Rare is such a person that after her death, her protege could only sigh, "we suddenly need to grow up fast." While she groomed maybe one or two younger women - defended even against her contemporaries, she was generous in supporting the rest of the younger women --- both young in age and in the movements.

Unfortunately not all women have such self-consciousness over one's power nor the grace to respect the space of other women. Not demanding respect for the past or the old is the exception. The operative word is "demand" more than "respect".

It is even more appalling that some other women would be so arrogant to brag about themselves, their past entitlements and achievements, with hardly any regard to existing systems and people, including those who are supposedly in the path to discovering a new skill and a potential commitment.

Then there are the younger ones, who while espousing young feminisms, have not quite imbibed these. While their models remain the mothers of the movements, they expect their contemporaries to be of the same likeness as their idols.

Whatever happened to the I, identity, difference, process, becoming, subjectivity, location that both scholars like Stuart Hall, Avtar Brah, Luce Irigaray, Deniz Kandiyoti and even ordinary folks have imparted?

In the midst of such frustrating contradictions, there is solace among those who toil in the background, who could hardly care less of titles and entitlements. Such arrangement has generated ease for them and their colleagues, who have found renewed faith among themselves towards carving their own spaces.

Because for the more self-assured, it is not about passing the torch from the old to the young. It is about enabling the latter to create the torches that will light the paths they have chosen, paths that are littered with learning and daring, paths for self-discovery.

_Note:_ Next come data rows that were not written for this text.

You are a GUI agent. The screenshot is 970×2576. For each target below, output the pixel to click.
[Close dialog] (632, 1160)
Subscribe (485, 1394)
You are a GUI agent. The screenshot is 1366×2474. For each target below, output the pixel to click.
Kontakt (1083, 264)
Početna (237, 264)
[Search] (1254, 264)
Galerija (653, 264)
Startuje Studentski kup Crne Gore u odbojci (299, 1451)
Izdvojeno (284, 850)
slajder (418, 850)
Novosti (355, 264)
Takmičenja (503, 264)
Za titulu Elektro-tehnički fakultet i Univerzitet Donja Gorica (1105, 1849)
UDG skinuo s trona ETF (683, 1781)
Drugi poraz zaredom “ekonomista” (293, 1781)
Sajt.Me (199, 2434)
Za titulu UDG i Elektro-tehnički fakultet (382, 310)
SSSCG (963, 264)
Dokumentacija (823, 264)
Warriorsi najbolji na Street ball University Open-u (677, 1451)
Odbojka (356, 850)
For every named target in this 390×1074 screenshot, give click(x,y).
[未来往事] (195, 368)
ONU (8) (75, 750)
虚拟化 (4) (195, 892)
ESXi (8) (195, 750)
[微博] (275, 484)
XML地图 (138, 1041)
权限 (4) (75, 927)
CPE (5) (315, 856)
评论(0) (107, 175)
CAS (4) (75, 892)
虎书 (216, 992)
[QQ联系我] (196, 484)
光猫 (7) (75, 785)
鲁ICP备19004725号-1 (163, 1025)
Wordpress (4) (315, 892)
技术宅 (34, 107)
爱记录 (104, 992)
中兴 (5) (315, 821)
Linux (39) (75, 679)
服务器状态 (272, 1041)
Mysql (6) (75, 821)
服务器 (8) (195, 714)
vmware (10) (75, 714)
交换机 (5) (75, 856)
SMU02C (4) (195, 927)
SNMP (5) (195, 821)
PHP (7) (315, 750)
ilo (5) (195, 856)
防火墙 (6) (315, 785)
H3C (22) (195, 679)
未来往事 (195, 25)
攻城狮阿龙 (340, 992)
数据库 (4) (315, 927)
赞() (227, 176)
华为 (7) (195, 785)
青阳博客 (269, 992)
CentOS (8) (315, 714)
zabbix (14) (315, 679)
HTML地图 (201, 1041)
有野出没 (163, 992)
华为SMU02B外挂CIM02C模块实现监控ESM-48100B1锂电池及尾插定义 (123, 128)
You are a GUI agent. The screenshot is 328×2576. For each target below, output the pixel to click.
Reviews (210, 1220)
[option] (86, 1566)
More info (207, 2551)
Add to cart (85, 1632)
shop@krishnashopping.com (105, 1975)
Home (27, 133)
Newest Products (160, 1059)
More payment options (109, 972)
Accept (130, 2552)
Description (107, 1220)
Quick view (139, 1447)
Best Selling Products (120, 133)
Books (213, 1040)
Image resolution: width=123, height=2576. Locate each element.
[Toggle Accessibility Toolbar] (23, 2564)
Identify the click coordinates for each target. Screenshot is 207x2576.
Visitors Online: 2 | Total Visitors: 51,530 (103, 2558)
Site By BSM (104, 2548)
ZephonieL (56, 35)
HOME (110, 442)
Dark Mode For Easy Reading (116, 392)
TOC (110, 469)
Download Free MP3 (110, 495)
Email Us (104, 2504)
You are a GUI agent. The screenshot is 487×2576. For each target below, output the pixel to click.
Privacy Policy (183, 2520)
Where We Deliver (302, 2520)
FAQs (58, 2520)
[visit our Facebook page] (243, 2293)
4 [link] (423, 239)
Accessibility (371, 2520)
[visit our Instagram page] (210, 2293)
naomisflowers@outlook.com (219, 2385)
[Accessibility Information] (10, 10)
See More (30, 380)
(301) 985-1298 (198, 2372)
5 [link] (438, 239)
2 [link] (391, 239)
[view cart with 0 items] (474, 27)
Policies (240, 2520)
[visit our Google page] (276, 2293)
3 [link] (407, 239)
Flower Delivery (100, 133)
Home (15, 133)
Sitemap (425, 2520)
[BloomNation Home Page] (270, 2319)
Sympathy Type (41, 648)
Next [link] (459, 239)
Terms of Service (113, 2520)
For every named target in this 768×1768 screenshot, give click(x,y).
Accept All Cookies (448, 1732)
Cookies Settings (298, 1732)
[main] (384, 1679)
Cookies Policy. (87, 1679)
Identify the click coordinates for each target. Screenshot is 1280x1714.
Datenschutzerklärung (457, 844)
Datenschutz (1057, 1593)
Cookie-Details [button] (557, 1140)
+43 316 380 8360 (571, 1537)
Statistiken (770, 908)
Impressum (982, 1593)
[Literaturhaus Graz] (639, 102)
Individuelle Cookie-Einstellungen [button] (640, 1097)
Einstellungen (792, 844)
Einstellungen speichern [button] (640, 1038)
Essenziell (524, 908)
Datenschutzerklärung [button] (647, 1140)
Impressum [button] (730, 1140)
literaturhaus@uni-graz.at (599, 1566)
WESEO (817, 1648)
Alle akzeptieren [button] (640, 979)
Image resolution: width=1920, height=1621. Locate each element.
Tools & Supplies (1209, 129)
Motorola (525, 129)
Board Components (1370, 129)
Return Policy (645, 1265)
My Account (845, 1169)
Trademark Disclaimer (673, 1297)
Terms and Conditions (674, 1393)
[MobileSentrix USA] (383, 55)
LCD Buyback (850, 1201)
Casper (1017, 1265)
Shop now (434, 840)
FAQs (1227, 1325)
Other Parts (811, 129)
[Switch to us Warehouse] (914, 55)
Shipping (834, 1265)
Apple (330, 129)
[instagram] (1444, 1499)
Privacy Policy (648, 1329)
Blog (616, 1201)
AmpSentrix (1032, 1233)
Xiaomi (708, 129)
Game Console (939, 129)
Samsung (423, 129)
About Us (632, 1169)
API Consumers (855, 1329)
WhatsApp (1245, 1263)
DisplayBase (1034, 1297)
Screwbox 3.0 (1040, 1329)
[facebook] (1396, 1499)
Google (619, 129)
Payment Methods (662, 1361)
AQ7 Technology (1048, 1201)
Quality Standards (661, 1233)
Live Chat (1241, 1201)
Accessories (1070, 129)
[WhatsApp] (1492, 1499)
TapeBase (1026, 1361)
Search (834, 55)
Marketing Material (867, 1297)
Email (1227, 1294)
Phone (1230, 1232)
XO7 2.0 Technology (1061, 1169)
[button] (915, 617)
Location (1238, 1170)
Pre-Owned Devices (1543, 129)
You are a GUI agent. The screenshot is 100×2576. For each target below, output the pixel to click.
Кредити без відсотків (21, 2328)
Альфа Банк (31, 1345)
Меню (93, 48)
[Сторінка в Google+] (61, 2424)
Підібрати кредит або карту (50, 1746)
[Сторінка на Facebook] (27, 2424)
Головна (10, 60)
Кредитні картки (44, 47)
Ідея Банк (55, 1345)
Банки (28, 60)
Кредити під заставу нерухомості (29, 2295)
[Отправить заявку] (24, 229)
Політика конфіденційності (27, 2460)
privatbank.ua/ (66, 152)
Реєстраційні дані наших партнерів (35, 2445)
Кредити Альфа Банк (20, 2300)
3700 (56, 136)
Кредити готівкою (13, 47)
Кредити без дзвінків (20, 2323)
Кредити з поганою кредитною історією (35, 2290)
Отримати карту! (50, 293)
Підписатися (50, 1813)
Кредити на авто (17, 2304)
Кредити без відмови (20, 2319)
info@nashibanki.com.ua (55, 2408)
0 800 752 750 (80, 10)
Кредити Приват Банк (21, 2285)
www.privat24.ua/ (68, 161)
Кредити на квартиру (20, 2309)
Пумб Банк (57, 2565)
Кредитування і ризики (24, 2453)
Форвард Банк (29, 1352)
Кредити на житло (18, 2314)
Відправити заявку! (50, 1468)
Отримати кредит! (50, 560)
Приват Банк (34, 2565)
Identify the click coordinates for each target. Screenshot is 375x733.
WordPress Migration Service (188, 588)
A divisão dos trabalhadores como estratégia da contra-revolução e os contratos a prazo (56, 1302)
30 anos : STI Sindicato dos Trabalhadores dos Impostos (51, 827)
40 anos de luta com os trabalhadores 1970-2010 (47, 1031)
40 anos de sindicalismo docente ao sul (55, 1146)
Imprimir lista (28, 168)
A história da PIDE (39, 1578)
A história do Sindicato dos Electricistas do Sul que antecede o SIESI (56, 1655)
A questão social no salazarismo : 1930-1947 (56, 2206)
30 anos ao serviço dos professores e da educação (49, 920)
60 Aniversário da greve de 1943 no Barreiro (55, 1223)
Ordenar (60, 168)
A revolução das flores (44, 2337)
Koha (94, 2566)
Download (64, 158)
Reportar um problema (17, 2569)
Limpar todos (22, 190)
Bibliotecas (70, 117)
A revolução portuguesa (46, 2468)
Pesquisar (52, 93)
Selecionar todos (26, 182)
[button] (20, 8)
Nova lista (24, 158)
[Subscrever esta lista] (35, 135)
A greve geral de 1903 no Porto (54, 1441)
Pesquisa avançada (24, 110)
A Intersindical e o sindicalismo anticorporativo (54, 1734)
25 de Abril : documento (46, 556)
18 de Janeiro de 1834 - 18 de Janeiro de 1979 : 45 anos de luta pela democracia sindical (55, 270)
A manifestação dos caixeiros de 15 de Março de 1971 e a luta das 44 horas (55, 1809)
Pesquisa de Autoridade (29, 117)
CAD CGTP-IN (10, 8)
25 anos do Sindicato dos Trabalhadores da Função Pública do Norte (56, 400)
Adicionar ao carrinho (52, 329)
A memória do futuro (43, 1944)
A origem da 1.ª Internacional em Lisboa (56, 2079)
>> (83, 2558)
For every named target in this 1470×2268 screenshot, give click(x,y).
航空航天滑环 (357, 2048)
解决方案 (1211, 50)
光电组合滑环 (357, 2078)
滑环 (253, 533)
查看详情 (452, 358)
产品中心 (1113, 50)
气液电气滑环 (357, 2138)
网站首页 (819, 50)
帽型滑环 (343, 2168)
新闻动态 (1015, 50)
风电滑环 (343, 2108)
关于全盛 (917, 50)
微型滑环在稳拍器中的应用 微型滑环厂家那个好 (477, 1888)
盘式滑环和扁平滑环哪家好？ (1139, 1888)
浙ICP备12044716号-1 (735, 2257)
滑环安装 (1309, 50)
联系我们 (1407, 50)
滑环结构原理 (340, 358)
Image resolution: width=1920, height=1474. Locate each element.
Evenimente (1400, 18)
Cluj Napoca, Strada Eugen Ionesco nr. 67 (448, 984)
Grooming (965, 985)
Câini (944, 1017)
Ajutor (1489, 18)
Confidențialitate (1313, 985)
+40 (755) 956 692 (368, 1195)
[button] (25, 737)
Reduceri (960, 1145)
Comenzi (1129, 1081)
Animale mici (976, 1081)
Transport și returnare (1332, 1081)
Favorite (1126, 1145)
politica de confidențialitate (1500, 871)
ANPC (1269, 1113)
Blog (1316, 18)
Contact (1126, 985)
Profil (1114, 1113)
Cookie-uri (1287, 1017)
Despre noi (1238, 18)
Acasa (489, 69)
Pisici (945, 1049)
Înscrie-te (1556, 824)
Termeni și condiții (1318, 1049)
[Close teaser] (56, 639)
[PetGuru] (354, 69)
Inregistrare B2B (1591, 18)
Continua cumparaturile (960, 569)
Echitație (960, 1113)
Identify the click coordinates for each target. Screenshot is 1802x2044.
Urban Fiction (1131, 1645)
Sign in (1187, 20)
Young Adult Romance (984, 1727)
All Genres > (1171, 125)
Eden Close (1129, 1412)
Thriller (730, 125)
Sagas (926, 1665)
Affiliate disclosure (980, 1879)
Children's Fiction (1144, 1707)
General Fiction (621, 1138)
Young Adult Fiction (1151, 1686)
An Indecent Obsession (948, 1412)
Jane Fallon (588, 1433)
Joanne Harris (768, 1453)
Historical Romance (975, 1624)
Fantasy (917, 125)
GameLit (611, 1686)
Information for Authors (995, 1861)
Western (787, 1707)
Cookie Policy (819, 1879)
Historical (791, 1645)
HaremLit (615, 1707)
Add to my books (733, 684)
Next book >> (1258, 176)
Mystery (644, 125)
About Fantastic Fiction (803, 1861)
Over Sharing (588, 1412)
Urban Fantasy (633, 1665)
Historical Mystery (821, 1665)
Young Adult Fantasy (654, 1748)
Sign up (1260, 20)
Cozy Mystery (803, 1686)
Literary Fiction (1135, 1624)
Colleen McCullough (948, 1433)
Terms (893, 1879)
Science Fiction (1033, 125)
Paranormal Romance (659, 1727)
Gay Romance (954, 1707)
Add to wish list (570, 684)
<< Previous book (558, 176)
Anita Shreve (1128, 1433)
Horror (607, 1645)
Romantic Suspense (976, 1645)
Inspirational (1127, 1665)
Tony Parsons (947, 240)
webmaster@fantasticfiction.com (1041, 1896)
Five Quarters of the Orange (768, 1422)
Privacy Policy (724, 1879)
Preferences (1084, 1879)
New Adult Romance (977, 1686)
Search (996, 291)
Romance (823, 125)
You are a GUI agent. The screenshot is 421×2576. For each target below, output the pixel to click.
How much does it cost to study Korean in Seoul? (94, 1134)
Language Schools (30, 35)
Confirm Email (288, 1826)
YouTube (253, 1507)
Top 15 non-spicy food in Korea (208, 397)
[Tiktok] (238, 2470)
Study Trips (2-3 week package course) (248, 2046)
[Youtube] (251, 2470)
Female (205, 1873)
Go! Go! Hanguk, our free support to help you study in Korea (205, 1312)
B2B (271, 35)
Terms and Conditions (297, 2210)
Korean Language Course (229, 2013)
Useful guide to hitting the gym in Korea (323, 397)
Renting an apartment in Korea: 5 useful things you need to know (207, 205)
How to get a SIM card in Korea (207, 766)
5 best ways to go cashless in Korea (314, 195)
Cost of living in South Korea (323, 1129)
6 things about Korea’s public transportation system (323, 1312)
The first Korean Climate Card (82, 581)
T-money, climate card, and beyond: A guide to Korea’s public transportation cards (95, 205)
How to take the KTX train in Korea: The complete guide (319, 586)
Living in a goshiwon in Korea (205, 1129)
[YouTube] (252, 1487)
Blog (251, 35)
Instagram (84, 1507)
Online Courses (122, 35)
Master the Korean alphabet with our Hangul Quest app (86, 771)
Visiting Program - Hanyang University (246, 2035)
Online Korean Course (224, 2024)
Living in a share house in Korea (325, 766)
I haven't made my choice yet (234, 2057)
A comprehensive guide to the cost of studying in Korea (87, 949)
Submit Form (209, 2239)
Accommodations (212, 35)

Friday, September 18, 2015

(Dis)placing Home

The long queues at the airport are once more shortened by conversations with strangers. While the day's headline was capped by Grace Poe's bid for the presidency and the re-emergence of citizenship issues, I met a woman for whom nation has not meant as much as providing food on the table miles and miles away.

Meet Minda, a 40 year-old domestic worker from Kuwait. While I kept myself busy recharging my phone and surfing the internet while falling in line before the check-in counter, I was disrupted by an assertive voice that asked, "magkano bili mo sa ticket mo" (how much did you pay for your ticket). As I was flying solo, I did not bother to turn and pick out a face behind the voice, until she nudged me. Surprised, it took me sometime to respond.

"Ang mahal ng ticket ko. Halos isang buwang suweldo" (My ticket is expensive. It is worth a one-month salary)." Minda earned a meager PHP13000 a month while working for an Egyptian family. It may sound high for someone from Cotabato, but not when you are supporting oneself in a foreign land and shouldering the expenses of so many others, from basic meals to utility bills, from education to rentals.

Not too long later, she gave hints on how life has been, referring to the never-ending suffering, "hirap" as a low-paid domestic helper in a conservative household. At that moment, she was like a child who was telling her parents how her playmates wronged her and at once a  grown woman whose certainty of not returning to Kuwait was forged by stone and fire.

"Nakumpleto mo naman eh" (You completed it), I remarked about her finishing her two-year contract in the end, despite the odds. Minda seemed to have felt the sense of achievement. But still not quite. For she knew that there was hollowness over a her self-proclaimed mantra, "tapos na ang pagtitiis" (the suffering is over). 

Two years of slaving, she was coming back to a nation, unbeknownst to her as a nation. It is merely a place where much of her journeys began.